Who has never spent hours trapped in a freezing ship with a woman who makes him forget everything he was bred to be.

The mask is perfect. The mask has always been perfect.

The main screen flickers, replacing the tactical map with the bridge of the Eclipse. It’s massive—I can see the scale of it in the background, the rows of officers at their stations, the vast viewport showing the stars and the nebula and this tiny rock we’re fighting to protect.

And there, in the center of it all, sits Commander Voros.

He’s younger than I expected—or perhaps “young” no longer applies to whatever he’s become.

The Consortium’s executive modifications are legendary, and Voros wears them like badges of honor.

His skin has the too-smooth sheen of synthetic dermal grafts, pale as bleached bone and utterly poreless.

His eyes are the worst: pale blue irises that don’t quite track together, pupils that dilate in mechanical increments rather than flowing naturally.

Neural implants ridge beneath the skin at his temples, pulsing with faint glow.

He sits in his command chair like it’s a throne, one leg crossed over the other, fingers steepled beneath his chin.

The fingers are too long. Too many joints.

Another modification—useful for complex console work, I’m told, but deeply unsettling to witness.

His Meridian officer’s uniform costs more than most Fringe runners make in a decade, and he wears it like the skin of something he killed.

He looks annoyed. Perhaps even bored.

Good. Arrogance is a weakness I know how to exploit.
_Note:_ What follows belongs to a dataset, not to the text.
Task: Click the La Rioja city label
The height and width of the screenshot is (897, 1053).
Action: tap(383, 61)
“Lord Valorian,” Voros says, a sneer curling his lip. “Have you decided to be sensible and surrender? I confess, I’m impressed you survived this long. The Consortium’s retrieval teams usually don’t miss.”
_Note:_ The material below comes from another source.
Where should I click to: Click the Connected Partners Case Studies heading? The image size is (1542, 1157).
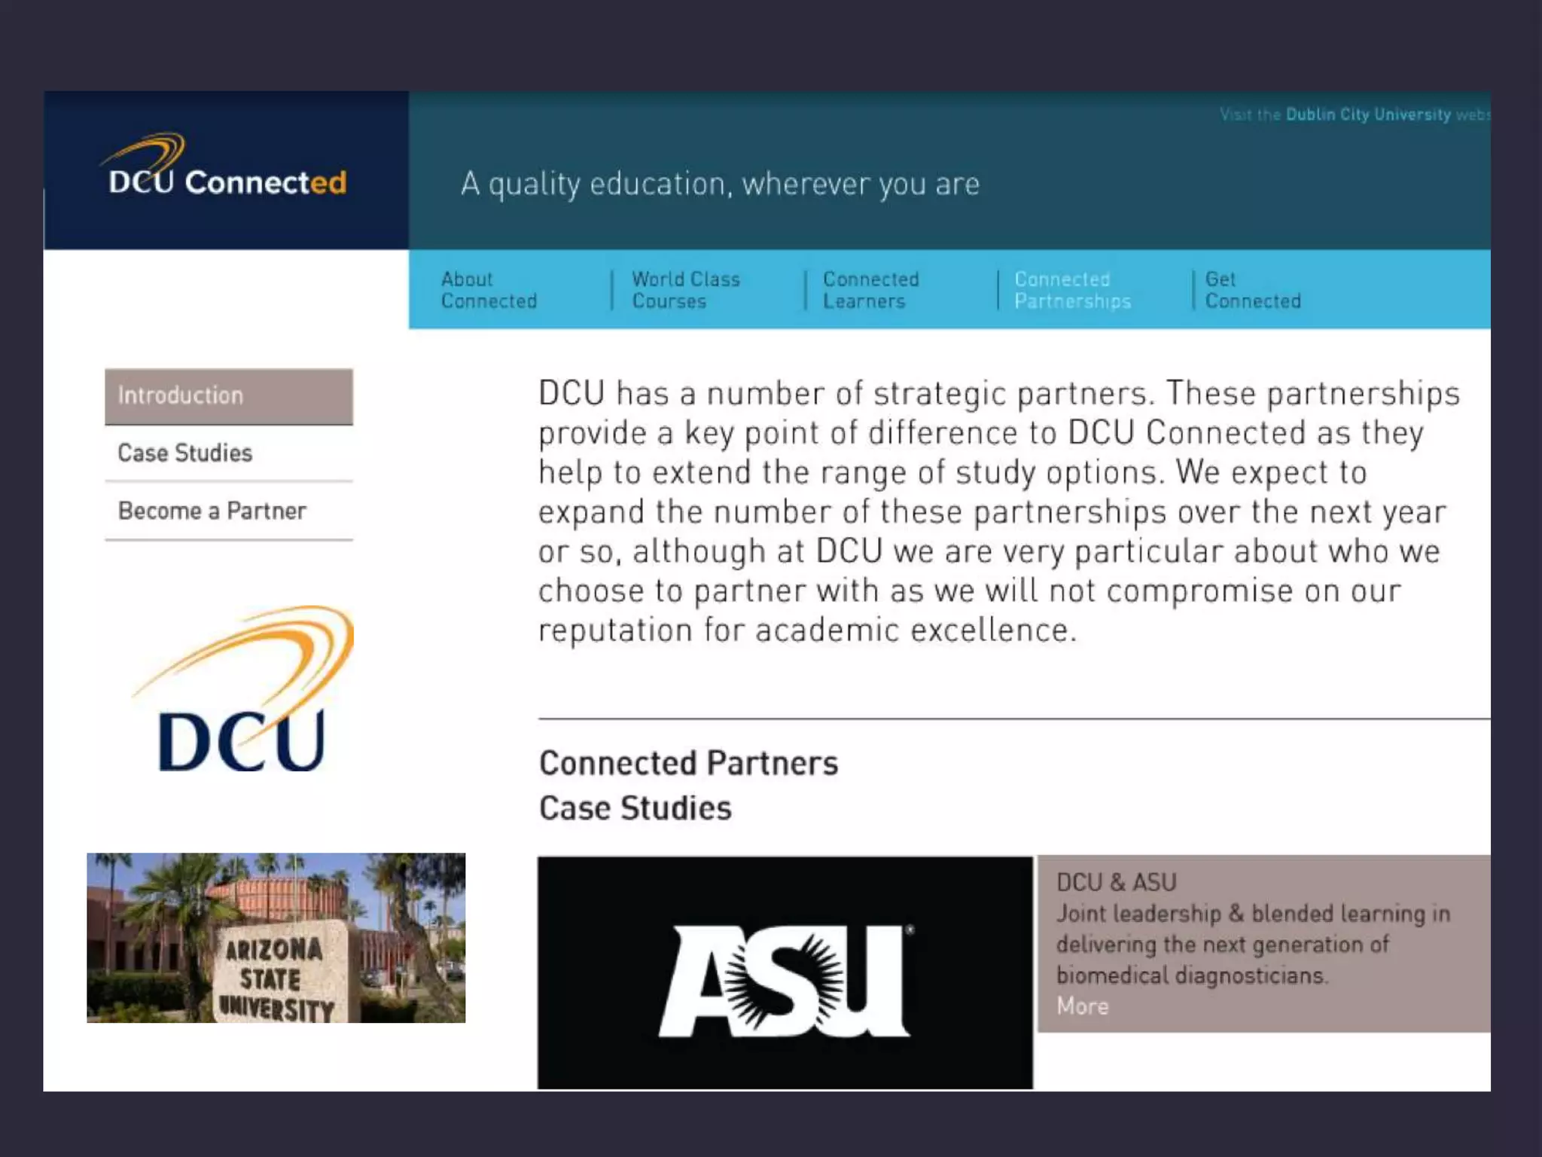tap(688, 785)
The word retrieval hits me like a blade between the ribs. I feel the old fury stir—the rage at being treated as property, as cargo, as a set of harvestable organs wrapped in diplomatic silk. But I bury it. Channel it. Let it fuel the ice in my voice.

“I am contacting you to offer a professional courtesy, Commander.” I incline my head slightly, the perfect picture of aristocratic condescension. “A chance to save your career, and perhaps your life.”

Voros laughs. It’s a harsh, ugly sound. “You are trapped in a rock, surrounded by a fleet, with shields that will fail within the hour. Your threats are empty, Lord Valorian. I expected better from a man of your... breeding.”